Too Big To Be Allowed To Exist

I see that the editors of the New York Times are now worried about something I’ve warned about since the “stay at home” directives first began to be issued:

Unfortunately, the federal $2 trillion coronavirus stimulus package does little to mitigate retailers’ woes, despite their executives’ pleas for relief, though the Federal Reserve is working to ensure that larger companies have continued access to credit markets. The aid plan gives tax relief for prior property improvements, and it establishes a $350 billion fund for small-business loans that could help those firms maintain payroll and rent, but little else.

Though the cracks in bricks-and-mortar retail began forming years ago, the widening coronavirus outbreak stands to hasten physical retail’s decline and strengthen the monopoly hold of Amazon and other online giants. Such a consolidation of power among just a few retailers threatens to leave consumers with higher prices and less choice.

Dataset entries
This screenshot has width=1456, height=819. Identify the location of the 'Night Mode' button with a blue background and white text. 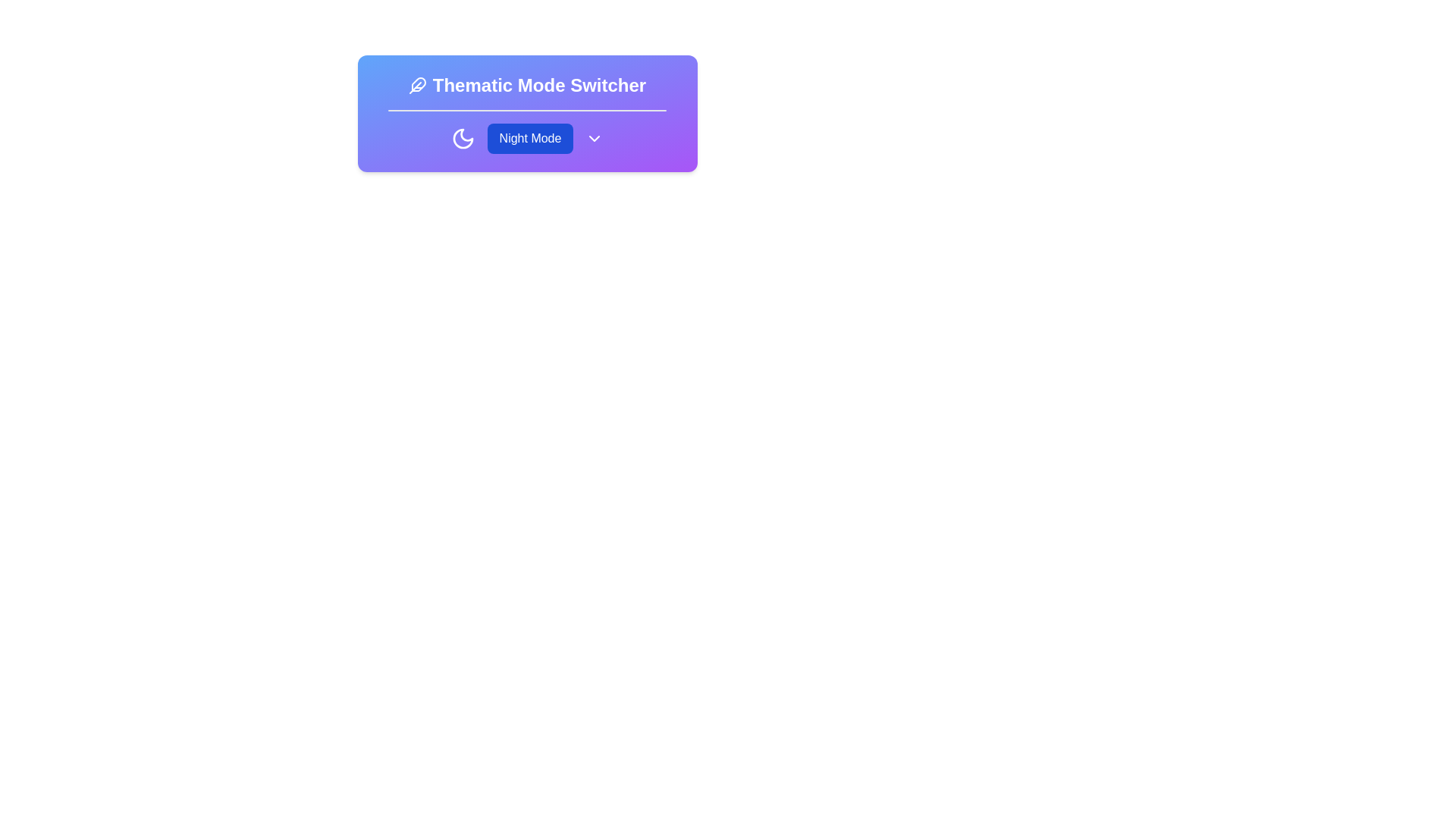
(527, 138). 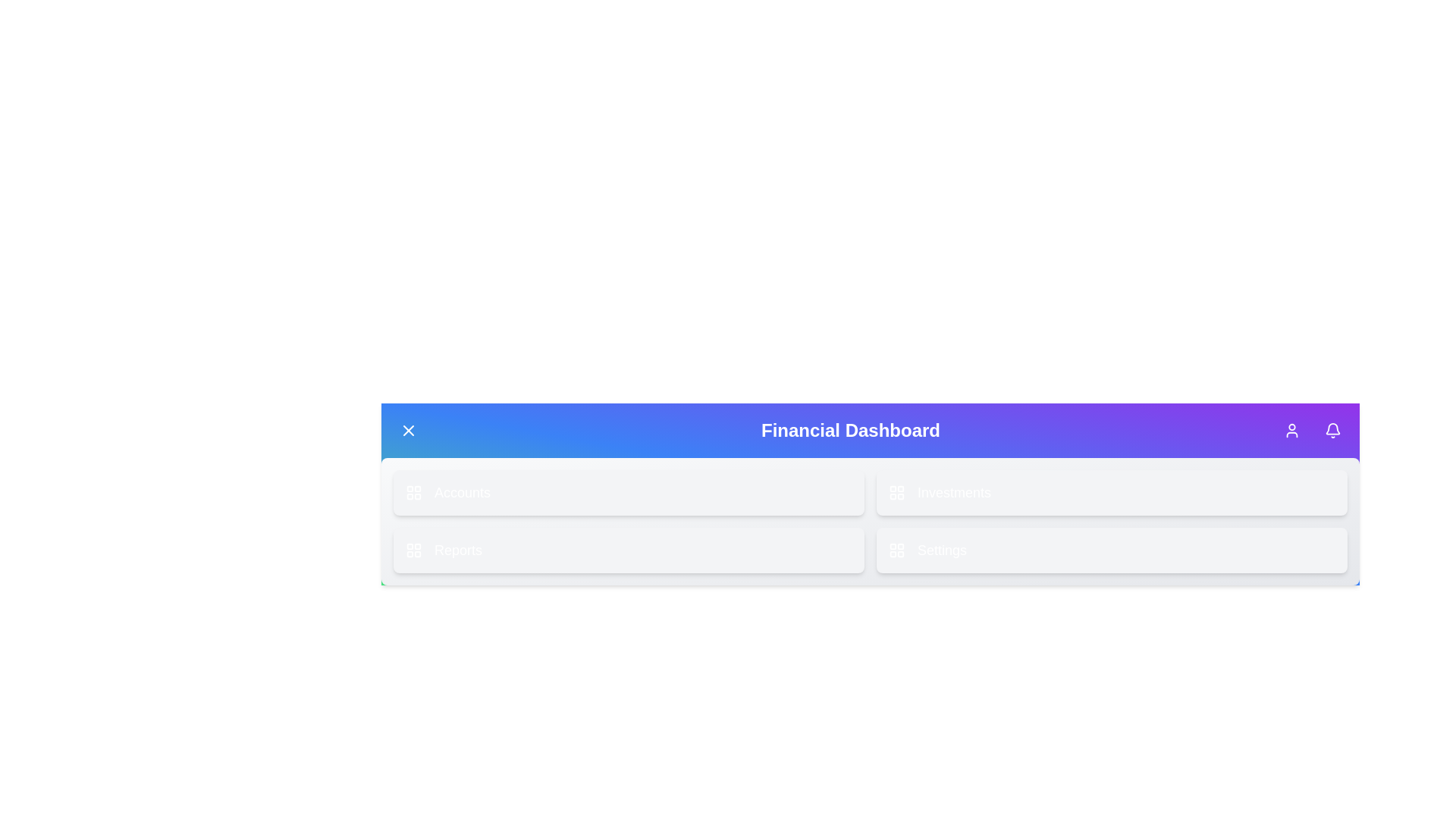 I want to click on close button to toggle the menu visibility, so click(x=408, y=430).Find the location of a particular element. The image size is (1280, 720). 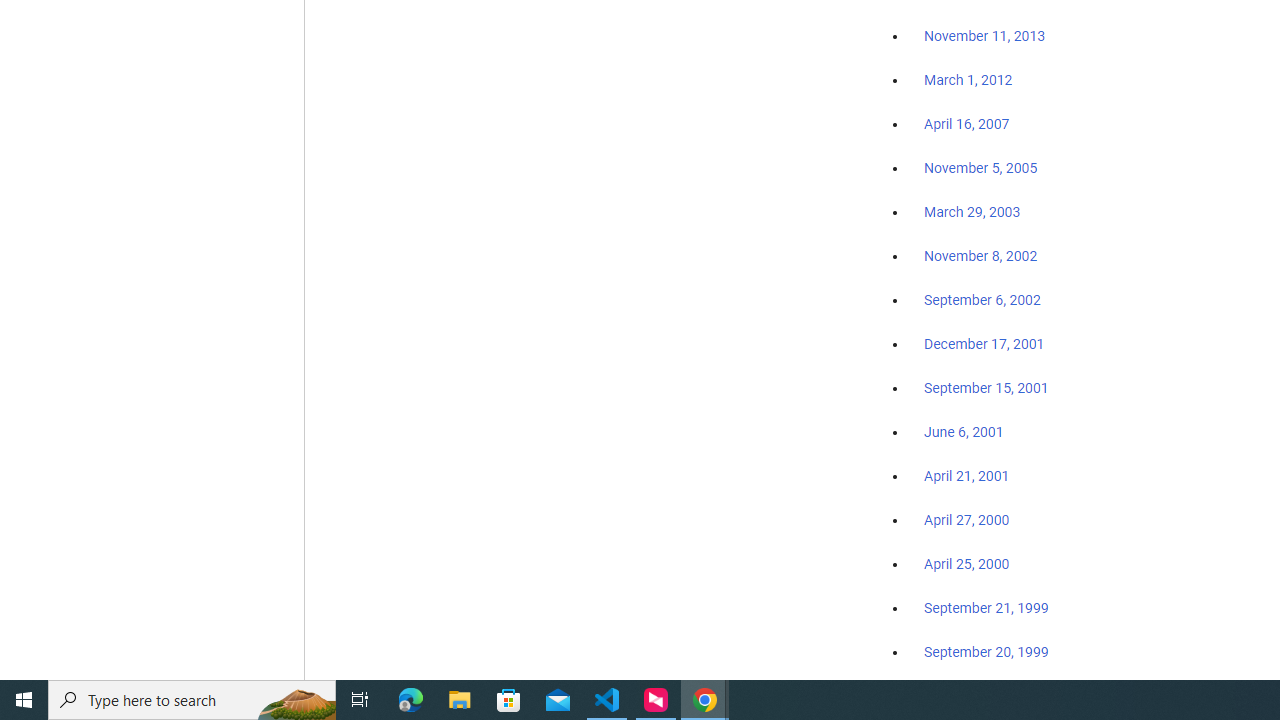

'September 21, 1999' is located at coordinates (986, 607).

### WHAT THIS TASK INVOLVES
In two sentences, summarize the passage about retail and the coronavirus stimulus that appears above the records.

### SOLUTION TO THE EXERCISE
New York Times editors now share a worry the writer has raised since the stay-at-home directives began: the $2 trillion federal stimulus package offers retailers little beyond tax relief for past property improvements and a $350 billion small-business loan fund. The outbreak is likely to speed the decline of physical retail and strengthen the monopoly hold of Amazon and other online giants, leaving consumers with higher prices and less choice.